= Beginning of Section =
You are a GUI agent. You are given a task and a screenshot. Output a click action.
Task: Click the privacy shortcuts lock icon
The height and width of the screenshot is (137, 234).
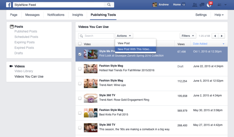219,5
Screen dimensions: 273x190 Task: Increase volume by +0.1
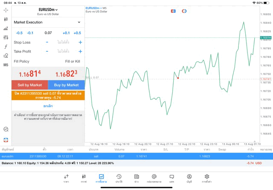66,33

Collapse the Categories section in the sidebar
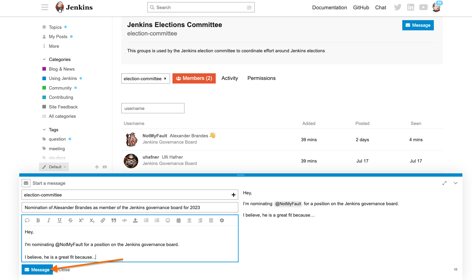pyautogui.click(x=44, y=59)

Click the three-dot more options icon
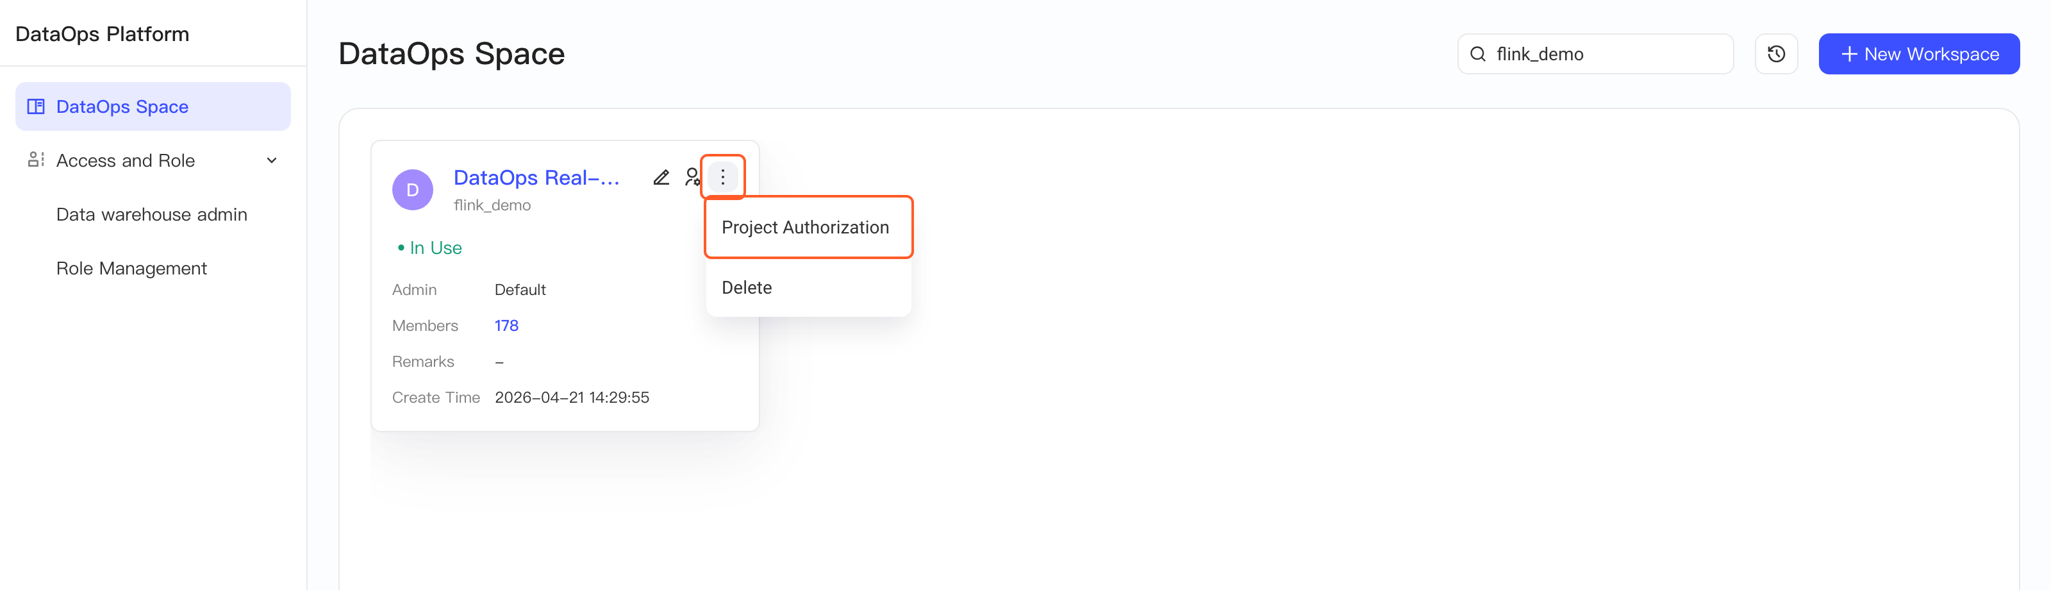coord(723,177)
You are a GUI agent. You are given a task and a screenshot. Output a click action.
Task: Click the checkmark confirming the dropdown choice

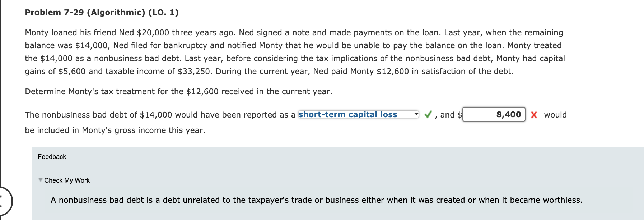coord(428,115)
= End of Section =
What is needed: Write out every record exactly. Leave the pictures out.

Written reply:
You are a GUI agent. You are given a task and a screenshot. Output a click action.
Task: Click the privacy shortcuts lock icon
The height and width of the screenshot is (137, 234).
219,5
Screen dimensions: 273x190 Task: Increase volume by +0.1
66,33

Collapse the Categories section in the sidebar
pyautogui.click(x=44, y=59)

Click the three-dot more options icon
coord(723,177)
You are a GUI agent. You are given a task and a screenshot. Output a click action.
Task: Click the checkmark confirming the dropdown choice

coord(428,115)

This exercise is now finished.